Top of Records provided

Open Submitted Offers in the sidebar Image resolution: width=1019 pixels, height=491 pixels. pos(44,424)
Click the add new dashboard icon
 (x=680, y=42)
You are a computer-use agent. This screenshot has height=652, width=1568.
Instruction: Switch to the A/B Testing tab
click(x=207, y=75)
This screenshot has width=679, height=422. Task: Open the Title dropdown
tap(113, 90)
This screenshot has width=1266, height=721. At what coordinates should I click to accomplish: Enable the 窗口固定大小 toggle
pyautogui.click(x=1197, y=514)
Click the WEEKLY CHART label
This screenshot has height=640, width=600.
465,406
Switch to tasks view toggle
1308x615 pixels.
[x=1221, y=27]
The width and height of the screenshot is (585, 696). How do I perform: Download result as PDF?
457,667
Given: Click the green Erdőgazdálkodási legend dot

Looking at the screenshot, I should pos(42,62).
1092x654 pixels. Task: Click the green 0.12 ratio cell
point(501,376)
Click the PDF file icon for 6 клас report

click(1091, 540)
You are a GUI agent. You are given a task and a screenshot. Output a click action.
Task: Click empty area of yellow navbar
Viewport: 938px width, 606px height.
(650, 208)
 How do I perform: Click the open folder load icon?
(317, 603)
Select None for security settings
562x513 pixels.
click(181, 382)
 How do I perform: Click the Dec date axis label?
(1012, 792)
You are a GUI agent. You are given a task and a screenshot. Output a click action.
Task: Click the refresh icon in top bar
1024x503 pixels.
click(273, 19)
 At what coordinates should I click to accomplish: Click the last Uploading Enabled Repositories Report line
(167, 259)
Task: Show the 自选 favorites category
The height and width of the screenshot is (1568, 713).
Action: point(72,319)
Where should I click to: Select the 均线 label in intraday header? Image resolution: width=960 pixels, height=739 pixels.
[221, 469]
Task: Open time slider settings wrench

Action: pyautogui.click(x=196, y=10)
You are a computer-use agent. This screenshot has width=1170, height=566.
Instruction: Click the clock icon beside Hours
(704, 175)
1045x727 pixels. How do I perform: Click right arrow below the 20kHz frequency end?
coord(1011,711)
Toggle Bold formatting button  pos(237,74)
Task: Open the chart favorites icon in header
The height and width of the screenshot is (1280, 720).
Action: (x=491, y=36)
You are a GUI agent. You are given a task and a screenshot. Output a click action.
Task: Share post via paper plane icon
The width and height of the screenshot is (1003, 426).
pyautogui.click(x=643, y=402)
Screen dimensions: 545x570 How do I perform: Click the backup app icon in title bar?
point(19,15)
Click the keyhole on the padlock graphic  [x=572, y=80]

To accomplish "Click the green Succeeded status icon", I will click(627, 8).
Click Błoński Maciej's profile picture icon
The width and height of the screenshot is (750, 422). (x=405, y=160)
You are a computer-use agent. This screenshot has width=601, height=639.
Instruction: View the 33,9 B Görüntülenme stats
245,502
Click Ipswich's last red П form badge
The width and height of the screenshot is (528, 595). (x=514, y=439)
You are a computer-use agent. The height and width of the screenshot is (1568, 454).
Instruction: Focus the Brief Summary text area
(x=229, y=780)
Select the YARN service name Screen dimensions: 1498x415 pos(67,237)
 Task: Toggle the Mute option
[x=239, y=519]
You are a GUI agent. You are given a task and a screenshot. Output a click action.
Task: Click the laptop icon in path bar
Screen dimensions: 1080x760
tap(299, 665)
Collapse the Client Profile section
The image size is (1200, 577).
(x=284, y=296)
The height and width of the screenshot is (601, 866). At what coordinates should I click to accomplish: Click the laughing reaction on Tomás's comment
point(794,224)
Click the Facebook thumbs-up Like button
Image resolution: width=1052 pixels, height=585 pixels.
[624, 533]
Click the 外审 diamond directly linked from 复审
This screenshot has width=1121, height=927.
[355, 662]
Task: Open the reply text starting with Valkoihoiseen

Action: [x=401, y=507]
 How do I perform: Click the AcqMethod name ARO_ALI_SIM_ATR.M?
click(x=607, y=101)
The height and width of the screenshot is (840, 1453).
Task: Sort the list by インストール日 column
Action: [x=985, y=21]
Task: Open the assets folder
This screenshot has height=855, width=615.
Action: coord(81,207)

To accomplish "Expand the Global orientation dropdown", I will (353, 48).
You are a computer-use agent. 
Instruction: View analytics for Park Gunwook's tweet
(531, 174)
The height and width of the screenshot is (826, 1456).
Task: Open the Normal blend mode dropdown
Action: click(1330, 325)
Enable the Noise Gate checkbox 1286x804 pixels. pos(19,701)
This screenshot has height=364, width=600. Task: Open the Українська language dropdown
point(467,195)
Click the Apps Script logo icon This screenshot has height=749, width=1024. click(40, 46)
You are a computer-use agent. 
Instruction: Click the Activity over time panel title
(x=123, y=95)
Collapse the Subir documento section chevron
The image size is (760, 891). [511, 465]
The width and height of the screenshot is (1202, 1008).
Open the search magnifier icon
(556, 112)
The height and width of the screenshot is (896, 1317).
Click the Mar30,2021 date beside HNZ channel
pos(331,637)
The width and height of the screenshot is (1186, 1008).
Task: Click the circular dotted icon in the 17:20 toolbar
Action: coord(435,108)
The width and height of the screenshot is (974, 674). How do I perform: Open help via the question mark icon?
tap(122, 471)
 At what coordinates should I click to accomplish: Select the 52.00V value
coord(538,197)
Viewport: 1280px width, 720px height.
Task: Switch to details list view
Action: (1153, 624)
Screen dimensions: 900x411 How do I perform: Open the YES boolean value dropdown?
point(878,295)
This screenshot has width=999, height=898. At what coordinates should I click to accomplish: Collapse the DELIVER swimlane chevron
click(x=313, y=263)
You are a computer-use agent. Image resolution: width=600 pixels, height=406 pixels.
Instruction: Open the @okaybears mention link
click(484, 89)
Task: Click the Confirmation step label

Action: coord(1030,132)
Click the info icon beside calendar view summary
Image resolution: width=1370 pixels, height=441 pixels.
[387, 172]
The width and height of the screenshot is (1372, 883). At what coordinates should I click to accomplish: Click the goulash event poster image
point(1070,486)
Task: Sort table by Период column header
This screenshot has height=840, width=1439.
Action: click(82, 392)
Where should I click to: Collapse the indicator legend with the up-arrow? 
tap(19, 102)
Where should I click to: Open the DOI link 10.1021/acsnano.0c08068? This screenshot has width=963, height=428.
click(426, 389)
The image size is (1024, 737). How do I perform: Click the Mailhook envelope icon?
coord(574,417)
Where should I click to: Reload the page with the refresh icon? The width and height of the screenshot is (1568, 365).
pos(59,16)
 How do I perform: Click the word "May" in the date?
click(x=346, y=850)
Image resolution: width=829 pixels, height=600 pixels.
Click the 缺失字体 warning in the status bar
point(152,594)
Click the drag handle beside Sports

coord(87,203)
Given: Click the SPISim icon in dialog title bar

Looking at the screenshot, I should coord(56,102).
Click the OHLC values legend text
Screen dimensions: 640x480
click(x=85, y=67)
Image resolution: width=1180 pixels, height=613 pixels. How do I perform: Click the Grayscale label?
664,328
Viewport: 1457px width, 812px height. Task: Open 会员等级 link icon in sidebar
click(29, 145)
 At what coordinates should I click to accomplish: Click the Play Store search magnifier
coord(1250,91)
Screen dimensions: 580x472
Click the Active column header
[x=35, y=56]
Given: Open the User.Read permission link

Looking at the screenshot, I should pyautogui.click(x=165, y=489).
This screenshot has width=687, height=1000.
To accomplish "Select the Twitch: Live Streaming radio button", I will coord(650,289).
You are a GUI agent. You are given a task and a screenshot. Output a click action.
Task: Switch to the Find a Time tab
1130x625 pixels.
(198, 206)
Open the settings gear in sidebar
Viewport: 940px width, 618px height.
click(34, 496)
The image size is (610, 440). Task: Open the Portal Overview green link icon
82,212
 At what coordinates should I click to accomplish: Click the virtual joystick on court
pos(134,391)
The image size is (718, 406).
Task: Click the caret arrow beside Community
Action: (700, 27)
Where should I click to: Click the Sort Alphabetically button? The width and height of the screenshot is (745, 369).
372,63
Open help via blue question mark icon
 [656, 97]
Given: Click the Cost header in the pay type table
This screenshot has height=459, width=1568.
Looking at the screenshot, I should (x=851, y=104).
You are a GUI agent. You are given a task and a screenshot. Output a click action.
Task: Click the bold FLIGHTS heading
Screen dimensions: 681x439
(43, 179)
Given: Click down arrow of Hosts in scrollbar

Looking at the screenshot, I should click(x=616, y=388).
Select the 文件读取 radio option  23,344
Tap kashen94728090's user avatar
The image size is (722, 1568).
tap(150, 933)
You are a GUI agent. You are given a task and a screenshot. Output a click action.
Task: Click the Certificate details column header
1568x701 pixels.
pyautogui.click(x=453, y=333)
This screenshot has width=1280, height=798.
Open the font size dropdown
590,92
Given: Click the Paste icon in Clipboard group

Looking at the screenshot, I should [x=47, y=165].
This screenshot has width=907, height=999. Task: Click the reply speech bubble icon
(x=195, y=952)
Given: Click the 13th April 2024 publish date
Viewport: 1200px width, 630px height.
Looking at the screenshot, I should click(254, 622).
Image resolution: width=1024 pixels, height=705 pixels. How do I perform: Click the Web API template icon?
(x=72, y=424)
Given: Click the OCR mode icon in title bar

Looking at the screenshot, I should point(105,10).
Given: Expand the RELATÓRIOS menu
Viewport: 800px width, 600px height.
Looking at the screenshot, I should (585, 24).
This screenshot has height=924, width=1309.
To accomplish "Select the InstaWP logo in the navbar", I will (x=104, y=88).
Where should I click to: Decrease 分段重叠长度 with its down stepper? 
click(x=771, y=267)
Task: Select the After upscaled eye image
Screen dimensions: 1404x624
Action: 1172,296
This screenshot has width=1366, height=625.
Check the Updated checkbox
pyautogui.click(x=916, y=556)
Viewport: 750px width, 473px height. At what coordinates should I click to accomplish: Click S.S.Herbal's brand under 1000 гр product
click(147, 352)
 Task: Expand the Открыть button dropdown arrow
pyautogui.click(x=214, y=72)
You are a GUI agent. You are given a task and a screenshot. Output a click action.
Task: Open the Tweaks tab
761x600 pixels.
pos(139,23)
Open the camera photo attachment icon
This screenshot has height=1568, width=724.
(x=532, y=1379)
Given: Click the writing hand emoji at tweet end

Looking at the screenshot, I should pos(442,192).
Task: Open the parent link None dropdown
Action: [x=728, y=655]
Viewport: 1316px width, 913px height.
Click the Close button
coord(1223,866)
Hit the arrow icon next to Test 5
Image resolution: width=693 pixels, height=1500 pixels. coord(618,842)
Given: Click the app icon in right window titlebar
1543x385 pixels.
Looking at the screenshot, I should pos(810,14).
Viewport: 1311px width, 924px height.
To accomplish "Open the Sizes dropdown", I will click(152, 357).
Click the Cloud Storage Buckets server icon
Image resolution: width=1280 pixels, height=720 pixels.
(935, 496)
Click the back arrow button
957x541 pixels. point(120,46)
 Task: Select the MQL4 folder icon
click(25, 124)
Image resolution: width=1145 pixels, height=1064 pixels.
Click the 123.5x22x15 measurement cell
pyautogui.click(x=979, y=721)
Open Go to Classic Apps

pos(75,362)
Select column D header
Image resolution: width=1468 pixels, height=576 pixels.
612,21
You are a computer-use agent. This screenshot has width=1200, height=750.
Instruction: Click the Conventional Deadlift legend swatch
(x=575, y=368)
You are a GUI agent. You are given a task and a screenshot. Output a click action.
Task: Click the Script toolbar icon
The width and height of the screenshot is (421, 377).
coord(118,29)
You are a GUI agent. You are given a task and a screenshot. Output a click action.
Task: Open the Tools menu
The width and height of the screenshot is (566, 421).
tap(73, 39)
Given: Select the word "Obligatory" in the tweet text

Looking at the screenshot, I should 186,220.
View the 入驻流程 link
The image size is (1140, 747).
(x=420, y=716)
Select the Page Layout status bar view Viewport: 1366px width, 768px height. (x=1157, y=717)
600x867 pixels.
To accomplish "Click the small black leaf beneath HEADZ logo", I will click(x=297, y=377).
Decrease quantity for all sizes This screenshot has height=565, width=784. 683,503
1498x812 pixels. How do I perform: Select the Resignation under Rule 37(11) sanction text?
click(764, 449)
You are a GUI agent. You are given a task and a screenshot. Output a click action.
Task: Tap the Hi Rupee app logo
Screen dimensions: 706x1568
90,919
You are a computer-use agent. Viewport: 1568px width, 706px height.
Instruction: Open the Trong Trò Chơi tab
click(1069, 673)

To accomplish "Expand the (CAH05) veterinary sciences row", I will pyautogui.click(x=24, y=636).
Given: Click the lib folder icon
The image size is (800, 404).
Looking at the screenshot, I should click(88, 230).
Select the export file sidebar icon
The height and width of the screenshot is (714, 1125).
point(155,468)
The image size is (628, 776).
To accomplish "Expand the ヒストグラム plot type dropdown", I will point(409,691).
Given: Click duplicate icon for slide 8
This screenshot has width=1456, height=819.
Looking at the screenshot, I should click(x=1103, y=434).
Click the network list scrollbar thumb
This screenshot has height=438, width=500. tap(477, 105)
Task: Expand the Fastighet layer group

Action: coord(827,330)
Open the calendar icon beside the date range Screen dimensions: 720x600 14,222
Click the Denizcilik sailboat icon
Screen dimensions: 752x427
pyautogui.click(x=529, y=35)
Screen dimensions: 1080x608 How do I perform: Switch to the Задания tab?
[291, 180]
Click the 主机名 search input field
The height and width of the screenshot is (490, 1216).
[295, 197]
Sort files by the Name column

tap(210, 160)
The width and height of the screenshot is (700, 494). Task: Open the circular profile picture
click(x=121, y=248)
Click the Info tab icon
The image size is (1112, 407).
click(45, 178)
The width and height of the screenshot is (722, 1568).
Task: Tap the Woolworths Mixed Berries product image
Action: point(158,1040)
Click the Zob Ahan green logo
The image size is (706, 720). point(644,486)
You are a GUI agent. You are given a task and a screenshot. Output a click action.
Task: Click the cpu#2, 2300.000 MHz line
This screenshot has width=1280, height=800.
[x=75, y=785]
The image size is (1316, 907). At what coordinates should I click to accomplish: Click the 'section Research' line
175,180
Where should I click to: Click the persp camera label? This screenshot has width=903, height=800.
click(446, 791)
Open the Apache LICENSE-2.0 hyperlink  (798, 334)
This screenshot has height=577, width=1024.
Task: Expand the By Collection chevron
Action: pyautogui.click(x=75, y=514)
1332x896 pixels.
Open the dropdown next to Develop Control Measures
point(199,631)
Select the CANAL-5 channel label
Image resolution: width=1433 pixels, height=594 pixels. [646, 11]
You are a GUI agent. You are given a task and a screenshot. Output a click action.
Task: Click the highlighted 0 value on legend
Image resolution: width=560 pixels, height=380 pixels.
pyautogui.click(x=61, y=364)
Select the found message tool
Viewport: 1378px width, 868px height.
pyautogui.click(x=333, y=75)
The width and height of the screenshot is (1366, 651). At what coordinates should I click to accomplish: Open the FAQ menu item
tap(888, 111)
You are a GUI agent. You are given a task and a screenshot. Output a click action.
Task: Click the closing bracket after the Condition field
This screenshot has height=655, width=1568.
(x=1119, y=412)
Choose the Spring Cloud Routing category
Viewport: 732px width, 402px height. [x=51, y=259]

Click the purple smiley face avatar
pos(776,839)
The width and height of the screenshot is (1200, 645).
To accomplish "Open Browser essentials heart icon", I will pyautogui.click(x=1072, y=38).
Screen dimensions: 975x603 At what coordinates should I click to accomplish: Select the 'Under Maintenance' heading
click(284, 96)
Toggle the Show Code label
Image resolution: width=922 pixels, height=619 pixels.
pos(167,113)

Bottom of Records provided

Exercise brief
Using the entries above, return exactly the lines from the line with "Click the 缺失字体 warning in the status bar" to the line with "This screenshot has width=687, height=1000.", counting both of those lines.

Output for this task
Click the 缺失字体 warning in the status bar
point(152,594)
Click the drag handle beside Sports

coord(87,203)
Given: Click the SPISim icon in dialog title bar

Looking at the screenshot, I should coord(56,102).
Click the OHLC values legend text
Screen dimensions: 640x480
click(x=85, y=67)
Image resolution: width=1180 pixels, height=613 pixels. How do I perform: Click the Grayscale label?
664,328
Viewport: 1457px width, 812px height. Task: Open 会员等级 link icon in sidebar
click(29, 145)
 At what coordinates should I click to accomplish: Click the Play Store search magnifier
coord(1250,91)
Screen dimensions: 580x472
Click the Active column header
[x=35, y=56]
Given: Open the User.Read permission link

Looking at the screenshot, I should pyautogui.click(x=165, y=489).
This screenshot has width=687, height=1000.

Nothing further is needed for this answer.